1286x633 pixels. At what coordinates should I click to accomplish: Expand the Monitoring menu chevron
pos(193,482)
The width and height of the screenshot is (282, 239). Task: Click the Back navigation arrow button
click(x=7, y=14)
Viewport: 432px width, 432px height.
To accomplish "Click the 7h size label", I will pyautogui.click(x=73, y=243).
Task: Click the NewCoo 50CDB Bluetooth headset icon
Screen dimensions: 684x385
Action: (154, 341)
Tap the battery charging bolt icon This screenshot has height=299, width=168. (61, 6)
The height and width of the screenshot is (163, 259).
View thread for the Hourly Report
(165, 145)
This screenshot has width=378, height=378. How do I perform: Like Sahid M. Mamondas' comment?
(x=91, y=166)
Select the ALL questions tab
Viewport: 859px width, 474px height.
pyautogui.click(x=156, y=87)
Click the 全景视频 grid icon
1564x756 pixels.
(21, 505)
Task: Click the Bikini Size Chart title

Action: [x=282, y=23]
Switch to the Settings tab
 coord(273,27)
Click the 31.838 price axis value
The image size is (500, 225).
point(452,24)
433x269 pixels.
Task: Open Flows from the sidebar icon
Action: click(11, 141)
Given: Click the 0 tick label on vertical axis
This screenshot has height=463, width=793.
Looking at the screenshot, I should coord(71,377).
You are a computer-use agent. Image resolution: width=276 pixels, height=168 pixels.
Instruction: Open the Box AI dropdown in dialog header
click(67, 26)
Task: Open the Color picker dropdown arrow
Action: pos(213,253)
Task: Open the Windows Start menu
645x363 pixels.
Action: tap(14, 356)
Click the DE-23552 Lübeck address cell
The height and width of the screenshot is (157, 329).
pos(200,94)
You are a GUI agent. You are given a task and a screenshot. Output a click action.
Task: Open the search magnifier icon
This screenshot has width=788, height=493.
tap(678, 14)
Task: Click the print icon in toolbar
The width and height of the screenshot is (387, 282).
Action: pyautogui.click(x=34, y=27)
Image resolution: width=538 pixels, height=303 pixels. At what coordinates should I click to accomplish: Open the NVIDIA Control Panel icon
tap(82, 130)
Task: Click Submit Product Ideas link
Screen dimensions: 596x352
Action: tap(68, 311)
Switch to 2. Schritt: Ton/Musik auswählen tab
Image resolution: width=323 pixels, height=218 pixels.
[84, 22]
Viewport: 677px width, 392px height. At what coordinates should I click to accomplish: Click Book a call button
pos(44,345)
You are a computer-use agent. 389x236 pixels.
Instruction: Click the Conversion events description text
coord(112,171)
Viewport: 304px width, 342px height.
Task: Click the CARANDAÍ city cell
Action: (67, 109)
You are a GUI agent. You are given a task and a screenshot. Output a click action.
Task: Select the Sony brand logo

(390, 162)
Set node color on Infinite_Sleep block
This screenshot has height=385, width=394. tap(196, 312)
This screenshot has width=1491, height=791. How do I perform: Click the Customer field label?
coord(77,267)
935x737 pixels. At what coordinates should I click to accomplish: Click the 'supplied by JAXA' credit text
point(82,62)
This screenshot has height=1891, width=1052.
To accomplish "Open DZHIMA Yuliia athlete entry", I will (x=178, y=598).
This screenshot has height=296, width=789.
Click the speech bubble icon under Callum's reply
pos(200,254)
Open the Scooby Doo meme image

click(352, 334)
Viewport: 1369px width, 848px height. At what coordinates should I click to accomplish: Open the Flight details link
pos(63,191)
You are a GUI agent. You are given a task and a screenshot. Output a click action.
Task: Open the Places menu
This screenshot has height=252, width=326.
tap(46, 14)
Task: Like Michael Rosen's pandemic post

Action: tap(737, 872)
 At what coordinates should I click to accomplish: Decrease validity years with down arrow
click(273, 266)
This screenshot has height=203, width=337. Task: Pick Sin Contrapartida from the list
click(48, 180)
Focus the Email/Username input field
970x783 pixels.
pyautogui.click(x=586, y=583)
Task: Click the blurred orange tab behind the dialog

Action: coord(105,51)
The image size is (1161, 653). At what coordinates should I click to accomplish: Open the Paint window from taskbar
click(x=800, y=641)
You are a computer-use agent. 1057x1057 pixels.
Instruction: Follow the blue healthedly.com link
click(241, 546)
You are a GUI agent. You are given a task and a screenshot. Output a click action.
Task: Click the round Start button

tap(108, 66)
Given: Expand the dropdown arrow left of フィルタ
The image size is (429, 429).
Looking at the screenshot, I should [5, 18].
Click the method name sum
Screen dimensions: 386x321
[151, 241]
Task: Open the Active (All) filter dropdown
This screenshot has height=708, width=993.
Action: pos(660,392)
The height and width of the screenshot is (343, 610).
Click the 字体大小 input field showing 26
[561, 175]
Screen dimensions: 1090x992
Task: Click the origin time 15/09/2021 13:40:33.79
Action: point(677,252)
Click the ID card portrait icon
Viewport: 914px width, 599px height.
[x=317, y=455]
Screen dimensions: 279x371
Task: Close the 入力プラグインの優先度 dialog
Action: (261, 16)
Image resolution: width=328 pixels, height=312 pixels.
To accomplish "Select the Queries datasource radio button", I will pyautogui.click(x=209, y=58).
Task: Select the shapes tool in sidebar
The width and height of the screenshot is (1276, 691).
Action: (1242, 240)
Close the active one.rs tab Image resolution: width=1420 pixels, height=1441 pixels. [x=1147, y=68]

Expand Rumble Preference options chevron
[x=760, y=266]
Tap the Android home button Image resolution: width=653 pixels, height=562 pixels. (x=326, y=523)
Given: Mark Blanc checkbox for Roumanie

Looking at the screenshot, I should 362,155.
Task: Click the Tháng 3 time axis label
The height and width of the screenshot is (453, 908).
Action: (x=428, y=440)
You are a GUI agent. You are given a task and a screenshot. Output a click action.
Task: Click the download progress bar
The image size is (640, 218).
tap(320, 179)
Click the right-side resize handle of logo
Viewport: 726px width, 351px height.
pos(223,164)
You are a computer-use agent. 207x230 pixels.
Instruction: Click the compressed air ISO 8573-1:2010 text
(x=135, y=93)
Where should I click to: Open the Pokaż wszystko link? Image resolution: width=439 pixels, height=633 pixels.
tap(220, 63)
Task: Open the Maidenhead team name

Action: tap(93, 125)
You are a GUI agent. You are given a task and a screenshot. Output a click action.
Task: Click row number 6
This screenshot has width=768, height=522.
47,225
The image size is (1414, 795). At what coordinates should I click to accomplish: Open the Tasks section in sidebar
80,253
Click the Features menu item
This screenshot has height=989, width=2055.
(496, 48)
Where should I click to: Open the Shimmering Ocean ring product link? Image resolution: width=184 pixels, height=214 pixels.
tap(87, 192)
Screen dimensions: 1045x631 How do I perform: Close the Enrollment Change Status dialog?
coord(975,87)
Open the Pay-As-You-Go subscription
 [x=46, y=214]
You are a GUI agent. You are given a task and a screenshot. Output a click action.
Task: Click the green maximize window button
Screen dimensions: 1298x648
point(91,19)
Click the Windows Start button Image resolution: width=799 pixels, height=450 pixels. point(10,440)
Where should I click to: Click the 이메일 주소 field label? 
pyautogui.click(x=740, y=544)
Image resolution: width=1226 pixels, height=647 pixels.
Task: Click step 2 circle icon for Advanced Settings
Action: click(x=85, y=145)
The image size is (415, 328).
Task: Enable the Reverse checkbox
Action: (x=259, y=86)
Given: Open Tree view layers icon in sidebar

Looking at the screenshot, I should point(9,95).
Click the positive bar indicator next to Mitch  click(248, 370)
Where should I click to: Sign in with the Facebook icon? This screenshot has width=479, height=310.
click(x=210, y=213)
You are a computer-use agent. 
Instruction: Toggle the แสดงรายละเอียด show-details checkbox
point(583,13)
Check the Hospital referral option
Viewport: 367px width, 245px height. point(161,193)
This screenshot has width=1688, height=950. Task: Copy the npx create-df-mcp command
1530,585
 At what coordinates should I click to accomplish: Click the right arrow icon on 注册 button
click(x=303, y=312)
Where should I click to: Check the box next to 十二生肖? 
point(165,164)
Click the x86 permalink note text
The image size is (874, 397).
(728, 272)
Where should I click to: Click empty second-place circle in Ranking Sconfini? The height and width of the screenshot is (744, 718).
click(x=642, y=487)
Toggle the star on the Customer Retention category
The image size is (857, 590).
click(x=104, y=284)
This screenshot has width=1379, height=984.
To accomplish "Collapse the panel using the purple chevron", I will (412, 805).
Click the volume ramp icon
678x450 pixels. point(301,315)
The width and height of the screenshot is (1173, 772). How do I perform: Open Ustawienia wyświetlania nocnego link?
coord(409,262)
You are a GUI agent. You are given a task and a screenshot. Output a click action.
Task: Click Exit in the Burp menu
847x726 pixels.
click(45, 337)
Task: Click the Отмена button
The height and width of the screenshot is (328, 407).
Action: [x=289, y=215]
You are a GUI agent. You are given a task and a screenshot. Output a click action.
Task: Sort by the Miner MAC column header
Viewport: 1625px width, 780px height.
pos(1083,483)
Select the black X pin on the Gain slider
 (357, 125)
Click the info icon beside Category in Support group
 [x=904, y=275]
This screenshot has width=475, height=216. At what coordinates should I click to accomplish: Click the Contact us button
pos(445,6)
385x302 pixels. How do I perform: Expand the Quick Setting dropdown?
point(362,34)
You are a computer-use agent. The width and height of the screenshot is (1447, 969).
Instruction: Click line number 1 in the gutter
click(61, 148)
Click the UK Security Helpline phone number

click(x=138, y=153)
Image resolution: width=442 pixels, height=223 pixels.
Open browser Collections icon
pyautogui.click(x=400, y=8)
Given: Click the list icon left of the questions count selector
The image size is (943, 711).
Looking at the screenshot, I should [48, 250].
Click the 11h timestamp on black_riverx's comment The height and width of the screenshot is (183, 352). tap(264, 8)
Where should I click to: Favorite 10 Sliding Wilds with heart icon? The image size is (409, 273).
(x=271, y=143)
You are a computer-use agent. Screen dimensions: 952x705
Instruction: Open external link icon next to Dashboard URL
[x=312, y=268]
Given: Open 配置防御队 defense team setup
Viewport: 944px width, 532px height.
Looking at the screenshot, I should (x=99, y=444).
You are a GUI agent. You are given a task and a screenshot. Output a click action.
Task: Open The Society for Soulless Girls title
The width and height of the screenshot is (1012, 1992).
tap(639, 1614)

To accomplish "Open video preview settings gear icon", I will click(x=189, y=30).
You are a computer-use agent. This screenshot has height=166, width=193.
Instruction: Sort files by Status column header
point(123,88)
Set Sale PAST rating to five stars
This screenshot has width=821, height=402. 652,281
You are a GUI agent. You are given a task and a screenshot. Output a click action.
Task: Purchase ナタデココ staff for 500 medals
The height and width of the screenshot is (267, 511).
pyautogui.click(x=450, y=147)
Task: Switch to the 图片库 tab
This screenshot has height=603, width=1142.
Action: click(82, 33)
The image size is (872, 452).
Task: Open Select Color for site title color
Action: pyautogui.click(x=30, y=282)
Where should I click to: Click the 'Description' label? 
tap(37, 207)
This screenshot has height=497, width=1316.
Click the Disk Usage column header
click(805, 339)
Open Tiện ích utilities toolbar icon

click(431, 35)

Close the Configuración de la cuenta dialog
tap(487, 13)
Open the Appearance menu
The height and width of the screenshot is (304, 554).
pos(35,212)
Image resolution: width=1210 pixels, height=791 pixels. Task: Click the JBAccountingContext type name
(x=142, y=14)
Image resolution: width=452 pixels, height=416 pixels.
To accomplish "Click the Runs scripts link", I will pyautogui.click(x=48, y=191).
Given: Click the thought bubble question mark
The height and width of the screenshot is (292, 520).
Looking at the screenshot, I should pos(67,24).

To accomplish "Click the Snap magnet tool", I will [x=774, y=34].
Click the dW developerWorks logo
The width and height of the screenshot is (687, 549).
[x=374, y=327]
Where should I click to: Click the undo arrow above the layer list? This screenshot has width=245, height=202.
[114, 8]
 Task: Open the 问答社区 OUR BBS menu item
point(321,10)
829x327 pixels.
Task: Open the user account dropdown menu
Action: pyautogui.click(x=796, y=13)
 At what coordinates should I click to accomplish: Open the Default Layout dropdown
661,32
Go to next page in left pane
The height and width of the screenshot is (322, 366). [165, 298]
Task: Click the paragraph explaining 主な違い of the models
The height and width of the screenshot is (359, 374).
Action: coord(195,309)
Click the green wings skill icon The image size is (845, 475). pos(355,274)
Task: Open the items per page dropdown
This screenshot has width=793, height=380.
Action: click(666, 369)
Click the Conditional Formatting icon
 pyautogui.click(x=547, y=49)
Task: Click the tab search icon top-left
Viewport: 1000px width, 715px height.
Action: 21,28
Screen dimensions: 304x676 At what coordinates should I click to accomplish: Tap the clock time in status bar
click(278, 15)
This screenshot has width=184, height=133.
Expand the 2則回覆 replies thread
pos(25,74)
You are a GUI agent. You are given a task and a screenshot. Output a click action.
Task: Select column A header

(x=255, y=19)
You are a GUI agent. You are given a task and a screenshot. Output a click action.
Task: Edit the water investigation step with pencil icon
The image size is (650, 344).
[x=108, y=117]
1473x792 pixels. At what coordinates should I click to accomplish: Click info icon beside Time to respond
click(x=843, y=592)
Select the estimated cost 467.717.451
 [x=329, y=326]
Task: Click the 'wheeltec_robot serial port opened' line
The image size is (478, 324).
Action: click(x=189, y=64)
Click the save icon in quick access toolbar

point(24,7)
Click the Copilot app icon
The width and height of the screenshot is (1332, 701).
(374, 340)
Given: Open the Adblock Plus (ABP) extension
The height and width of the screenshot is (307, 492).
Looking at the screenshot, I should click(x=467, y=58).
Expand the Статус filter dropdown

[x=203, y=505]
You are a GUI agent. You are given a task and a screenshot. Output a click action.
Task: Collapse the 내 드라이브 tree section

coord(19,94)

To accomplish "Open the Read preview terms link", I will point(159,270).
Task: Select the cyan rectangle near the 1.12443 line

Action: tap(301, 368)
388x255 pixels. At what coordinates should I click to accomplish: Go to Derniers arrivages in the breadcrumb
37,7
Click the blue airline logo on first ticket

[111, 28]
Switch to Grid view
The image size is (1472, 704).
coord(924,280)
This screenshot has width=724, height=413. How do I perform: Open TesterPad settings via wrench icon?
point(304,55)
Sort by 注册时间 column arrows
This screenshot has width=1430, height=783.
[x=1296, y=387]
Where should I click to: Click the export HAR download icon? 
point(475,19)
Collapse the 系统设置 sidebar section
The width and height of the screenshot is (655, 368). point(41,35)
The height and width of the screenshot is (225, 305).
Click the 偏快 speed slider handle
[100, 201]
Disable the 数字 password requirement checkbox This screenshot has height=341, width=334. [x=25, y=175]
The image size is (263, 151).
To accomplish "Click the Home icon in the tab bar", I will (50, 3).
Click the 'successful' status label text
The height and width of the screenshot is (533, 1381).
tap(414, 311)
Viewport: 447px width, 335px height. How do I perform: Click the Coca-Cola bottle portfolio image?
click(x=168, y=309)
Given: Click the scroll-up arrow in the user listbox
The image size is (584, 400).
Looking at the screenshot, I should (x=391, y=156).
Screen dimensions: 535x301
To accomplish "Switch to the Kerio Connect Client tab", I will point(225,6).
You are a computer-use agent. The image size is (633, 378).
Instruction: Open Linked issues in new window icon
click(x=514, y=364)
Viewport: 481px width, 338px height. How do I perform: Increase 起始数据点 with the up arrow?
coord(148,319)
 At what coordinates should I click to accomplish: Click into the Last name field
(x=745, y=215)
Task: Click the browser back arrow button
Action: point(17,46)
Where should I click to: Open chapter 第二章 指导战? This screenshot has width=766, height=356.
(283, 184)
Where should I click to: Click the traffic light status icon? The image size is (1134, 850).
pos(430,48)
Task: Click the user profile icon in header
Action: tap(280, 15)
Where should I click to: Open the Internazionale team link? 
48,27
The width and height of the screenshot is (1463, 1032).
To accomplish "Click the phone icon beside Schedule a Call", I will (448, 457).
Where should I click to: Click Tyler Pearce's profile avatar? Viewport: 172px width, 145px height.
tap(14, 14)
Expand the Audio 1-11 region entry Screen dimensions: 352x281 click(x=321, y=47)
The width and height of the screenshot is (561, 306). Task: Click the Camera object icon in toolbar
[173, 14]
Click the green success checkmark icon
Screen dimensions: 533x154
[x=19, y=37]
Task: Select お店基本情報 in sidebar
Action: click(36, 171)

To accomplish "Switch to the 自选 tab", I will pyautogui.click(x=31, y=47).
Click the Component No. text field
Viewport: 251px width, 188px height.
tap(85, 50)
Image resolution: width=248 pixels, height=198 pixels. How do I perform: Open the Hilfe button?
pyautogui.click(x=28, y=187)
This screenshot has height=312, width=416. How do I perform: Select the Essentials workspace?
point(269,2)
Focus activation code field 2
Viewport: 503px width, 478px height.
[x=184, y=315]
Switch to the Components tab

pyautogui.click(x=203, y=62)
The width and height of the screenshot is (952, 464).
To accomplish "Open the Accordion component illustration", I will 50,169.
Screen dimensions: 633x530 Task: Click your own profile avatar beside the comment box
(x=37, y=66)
++++++++++
▶ [WHAT YOU NEED TO DO]: Within the entries, find all lines that contain "search" and copy each one.

▶ [ANSWER BELOW]:
Task: Open the search magnifier icon
Task: Click the tab search icon top-left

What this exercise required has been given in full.